Her meeting with Gary had been pure chance. He was not an army man. He was an engineer employed at the moment at work on an important dam which was being built up the Nile by the Egyptian Government. It was up at the Winter Palace Hotel at Luxor where she and Francis had spent Christmas, that she had first met Gary at the Christmas dance. With both of them, it had been a case of love—hopeless love—at first sight. And after she had left Luxor, he had come down to Cairo frequently, to see her.
Francis knew nothing about it. She was sure of that. He was much too detached and phlegmatic to worry his head about her personal reactions to anyone or anybody. She was beautiful and popular with Cairo society, and he took it as a matter of course, when this young man or that hung around her. And Gary Forrester was always accepted wherever he went. He had a reputation for being one of the most brilliant engineers out here. He was earning big money and had leapt up the ladder of success as soon as he had left Cambridge. It was generally accepted that young Forrester would one day be a very important man in Egypt.
Within a few weeks of their first meeting, he had said:
“Come with me, Anna. Don’t let’s waste any time, darling. I love you—you must come with me.”
But she had refused to do it. She was crazily in love, but she had still some remnants of sanity, some feelings of obligation towards Francis. And although she was passionate, impulsive, she was not the type to give way to her feeling without a terrific mental and physical struggle. Gary was younger, less cautious. He wanted only one thing—complete possession of her, which meant their ultimate marriage.
But Anna, whilst agreeing with Gary, had awful moments of compunction. She was going to bring disgrace upon the name of “Rivington.” Francis was a proud man as well as a pompous one. It would take him a long time to get over the public slight. And then there were her parents. Elderly Army people who would never admit that she was justified in leaving her husband, no matter what she suffered.
No! She could not elope with Gary at a moment’s notice. It would be too sudden, too crude. She must have time to consider it and to act in a way which would not cause too much scandal and disruption.
Then this week, after almost three months of hectic meetings, whenever Gary could get down the Nile to see her; of mad, incautious letters; of telephone calls and cables, the matter seemed to solve itself.
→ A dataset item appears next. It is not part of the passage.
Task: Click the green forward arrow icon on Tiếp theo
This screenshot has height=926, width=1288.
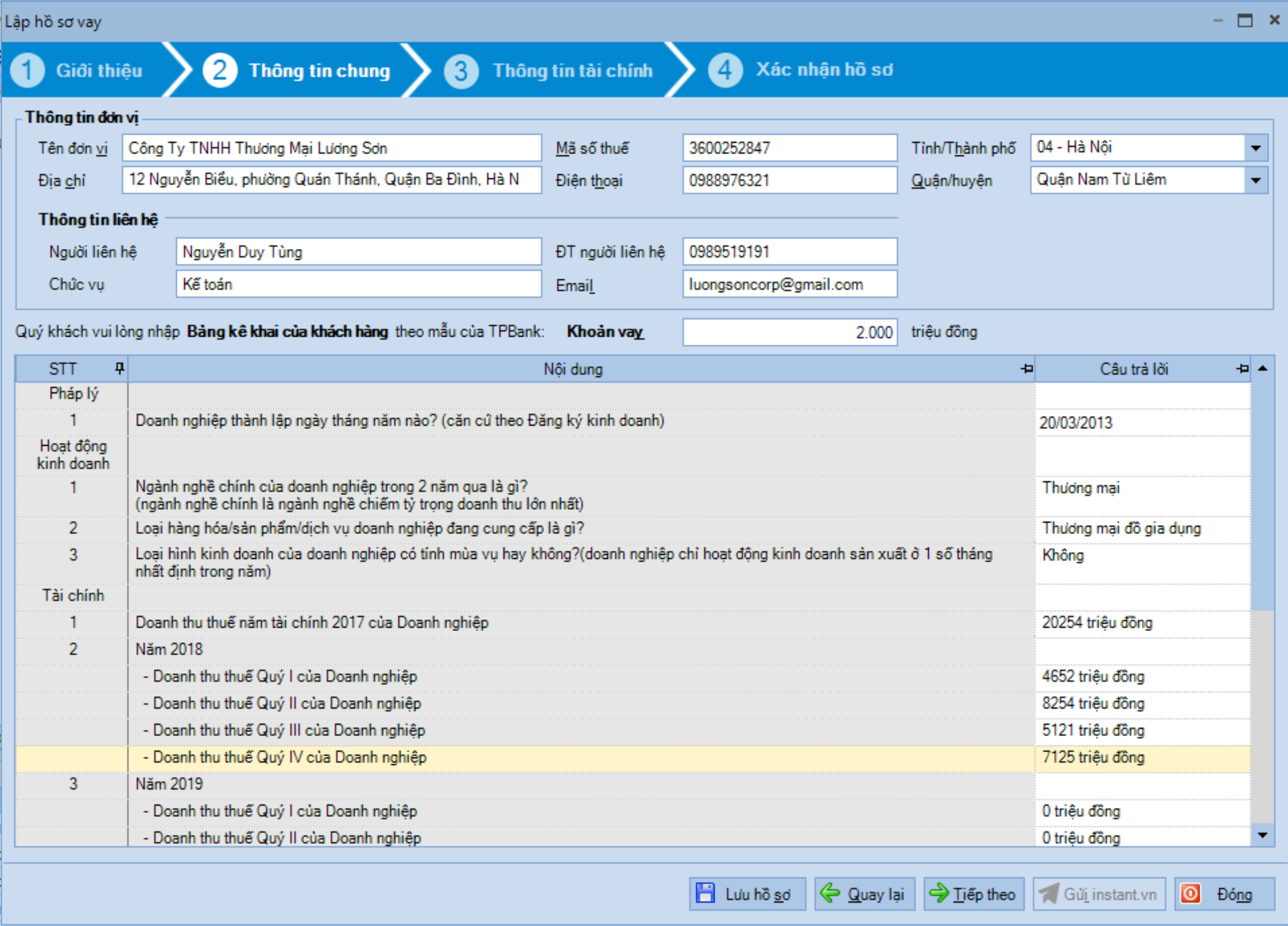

In Anna’s beautiful sitting-room, her head suffragi, Isman, had lit a wood fire. Outside it was cold and the khamsin still raged. A greyish pall hung over Gezira. But here, in this room, it was warm and bright with firelight, and with its cool green linens and chintz curtains, books and spring flowers, it might have been England. For Anna had made her flat a typically English home and avoided any Oriental ornamentation, which she loathed.
When she first walked in with Gary Forrester, whom she had brought here from his hotel, it had been her intention to sit down and talk to him seriously, and at once, about their future. She found herself doing nothing of the sort. The moment Isman closed the door behind them, she threw off her coat, untied the scarf from her head, and walked straight into Gary Forrester’s arms.
For a moment he held her very close, so close that she could feel the frantic thudding of his heart against her breast. He began to kiss her with those slow, burning kisses which drove all reason from her mind. She responded with an ardour which matched his, and which always enchanted him. He felt this afternoon, as he felt after their first kiss, that this was the fulfilment of an ideal. Anna was the ideal woman and this was the perfect love which he had never experienced until Anna entered his life.
The ideal of perfectly-matched lovers and of a delightful camaraderie which ran parallel with it. He never even remembered the difference in their ages, unless she recalled it to him. For indeed, there was so much that was young and untouched in her, despite the eleven years of her marriage, that at times he felt he was almost older than she was. It was amazing to him that she should have remained so curiously virgin. It was, of course, due to the fact that she had never really loved Francis Rivington and her marriage had left her bored and unsatisfied.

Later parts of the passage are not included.